(Stored records)
== Segment start ==

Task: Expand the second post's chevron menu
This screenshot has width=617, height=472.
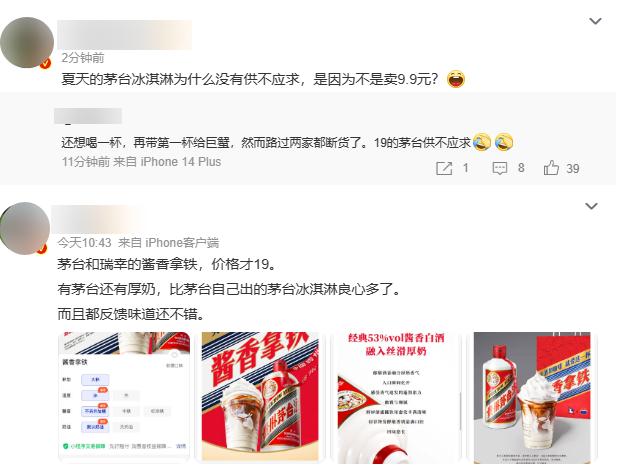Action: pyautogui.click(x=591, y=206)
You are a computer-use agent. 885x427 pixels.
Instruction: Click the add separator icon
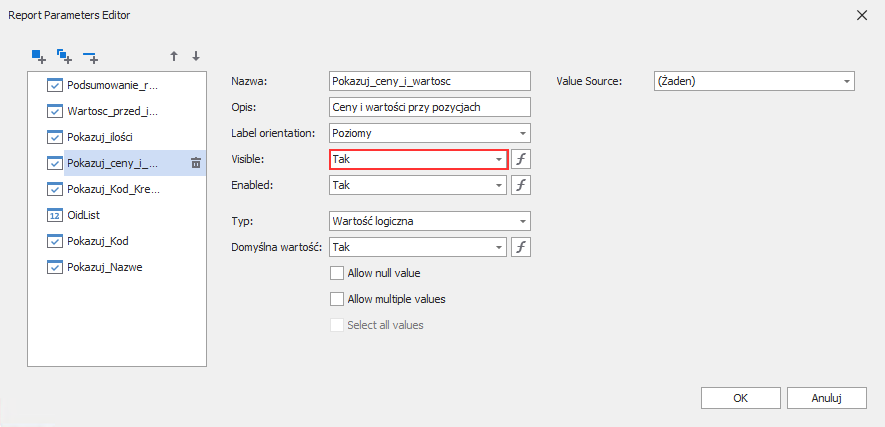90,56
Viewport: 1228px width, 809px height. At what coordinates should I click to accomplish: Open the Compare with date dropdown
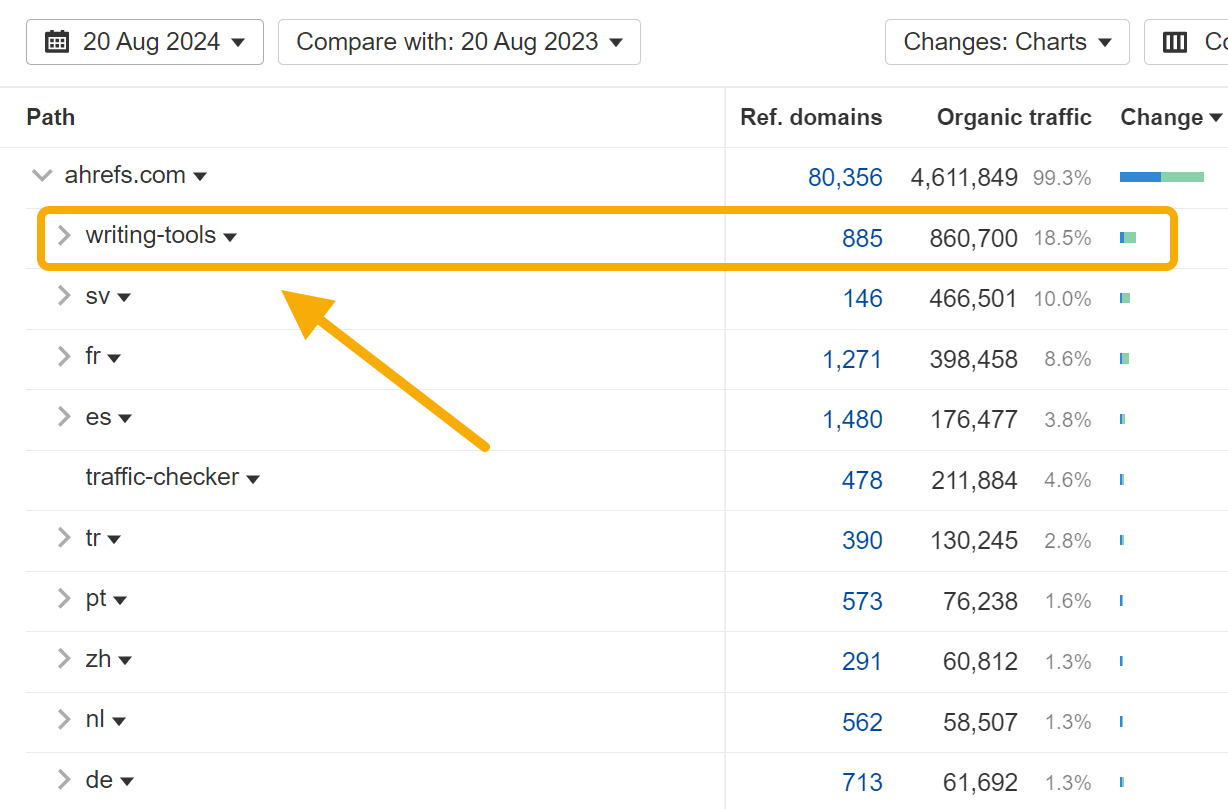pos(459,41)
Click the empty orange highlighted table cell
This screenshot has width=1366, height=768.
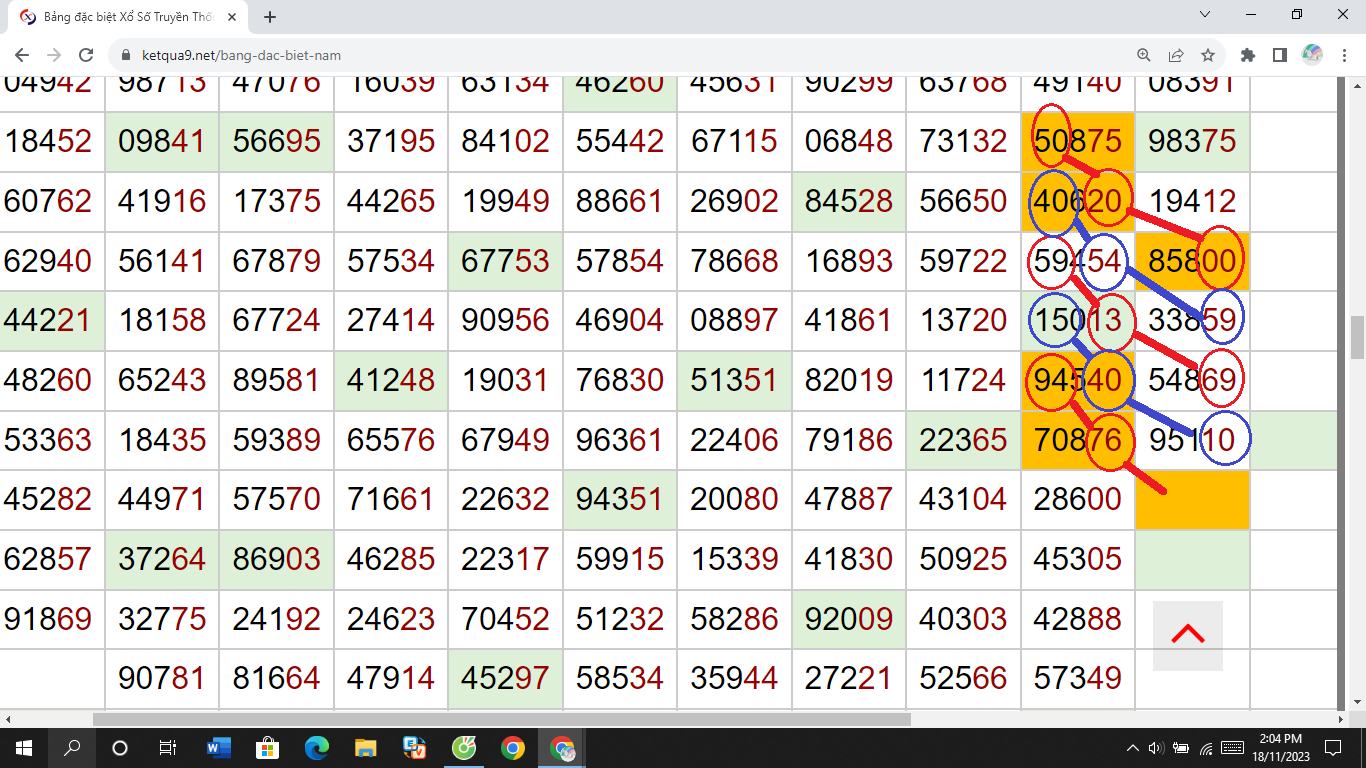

== Segment end ==

### INSTRUCTIONS TO FOLLOW
What are the lines from the one containing "Instruction: Click the add separator icon" through the end of the records? Write them out exactly, leaving out the pictures.

### SOLUTION BELOW
Instruction: Click the add separator icon
90,56
Viewport: 1228px width, 809px height. At what coordinates should I click to accomplish: Open the Compare with date dropdown
pos(459,41)
Click the empty orange highlighted table cell
This screenshot has width=1366, height=768.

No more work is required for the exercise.